■ INFORMATION SHOWN

-------------------------

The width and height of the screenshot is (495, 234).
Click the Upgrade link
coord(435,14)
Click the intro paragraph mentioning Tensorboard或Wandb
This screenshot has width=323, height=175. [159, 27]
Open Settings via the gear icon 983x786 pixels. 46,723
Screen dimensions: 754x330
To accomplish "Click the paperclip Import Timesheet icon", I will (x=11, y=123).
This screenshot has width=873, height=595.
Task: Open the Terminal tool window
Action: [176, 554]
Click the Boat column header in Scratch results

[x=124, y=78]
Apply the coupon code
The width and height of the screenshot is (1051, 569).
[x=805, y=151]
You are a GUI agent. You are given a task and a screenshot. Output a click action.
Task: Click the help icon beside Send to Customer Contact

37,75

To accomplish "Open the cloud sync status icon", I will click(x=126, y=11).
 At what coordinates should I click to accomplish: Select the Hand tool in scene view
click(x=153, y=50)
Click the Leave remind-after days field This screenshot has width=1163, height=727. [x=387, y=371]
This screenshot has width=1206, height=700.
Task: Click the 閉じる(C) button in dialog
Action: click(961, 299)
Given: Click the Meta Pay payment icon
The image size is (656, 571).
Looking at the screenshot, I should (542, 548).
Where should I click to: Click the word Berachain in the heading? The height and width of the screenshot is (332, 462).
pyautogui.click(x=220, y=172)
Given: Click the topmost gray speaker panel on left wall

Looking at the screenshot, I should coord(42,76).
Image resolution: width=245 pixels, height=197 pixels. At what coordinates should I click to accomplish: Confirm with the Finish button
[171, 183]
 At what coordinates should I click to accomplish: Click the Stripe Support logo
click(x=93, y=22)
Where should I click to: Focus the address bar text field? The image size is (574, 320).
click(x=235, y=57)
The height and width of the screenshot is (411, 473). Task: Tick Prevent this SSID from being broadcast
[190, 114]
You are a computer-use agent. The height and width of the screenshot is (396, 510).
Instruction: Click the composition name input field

-------------------------

Would you transcribe, exactly, the lines running from the one that contains "At what coordinates should I click to accomplish: Select" through the final line of the listing above? Include both ends and nothing else.

■ RESPONSE
 At what coordinates should I click to accomplish: Select the Hand tool in scene view
click(x=153, y=50)
Click the Leave remind-after days field This screenshot has width=1163, height=727. [x=387, y=371]
This screenshot has width=1206, height=700.
Task: Click the 閉じる(C) button in dialog
Action: click(961, 299)
Given: Click the Meta Pay payment icon
The image size is (656, 571).
Looking at the screenshot, I should (542, 548).
Where should I click to: Click the word Berachain in the heading? The height and width of the screenshot is (332, 462).
pyautogui.click(x=220, y=172)
Given: Click the topmost gray speaker panel on left wall

Looking at the screenshot, I should coord(42,76).
Image resolution: width=245 pixels, height=197 pixels. At what coordinates should I click to accomplish: Confirm with the Finish button
[171, 183]
 At what coordinates should I click to accomplish: Click the Stripe Support logo
click(x=93, y=22)
Where should I click to: Focus the address bar text field? The image size is (574, 320).
click(x=235, y=57)
The height and width of the screenshot is (411, 473). Task: Tick Prevent this SSID from being broadcast
[190, 114]
You are a computer-use agent. The height and width of the screenshot is (396, 510).
Instruction: Click the composition name input field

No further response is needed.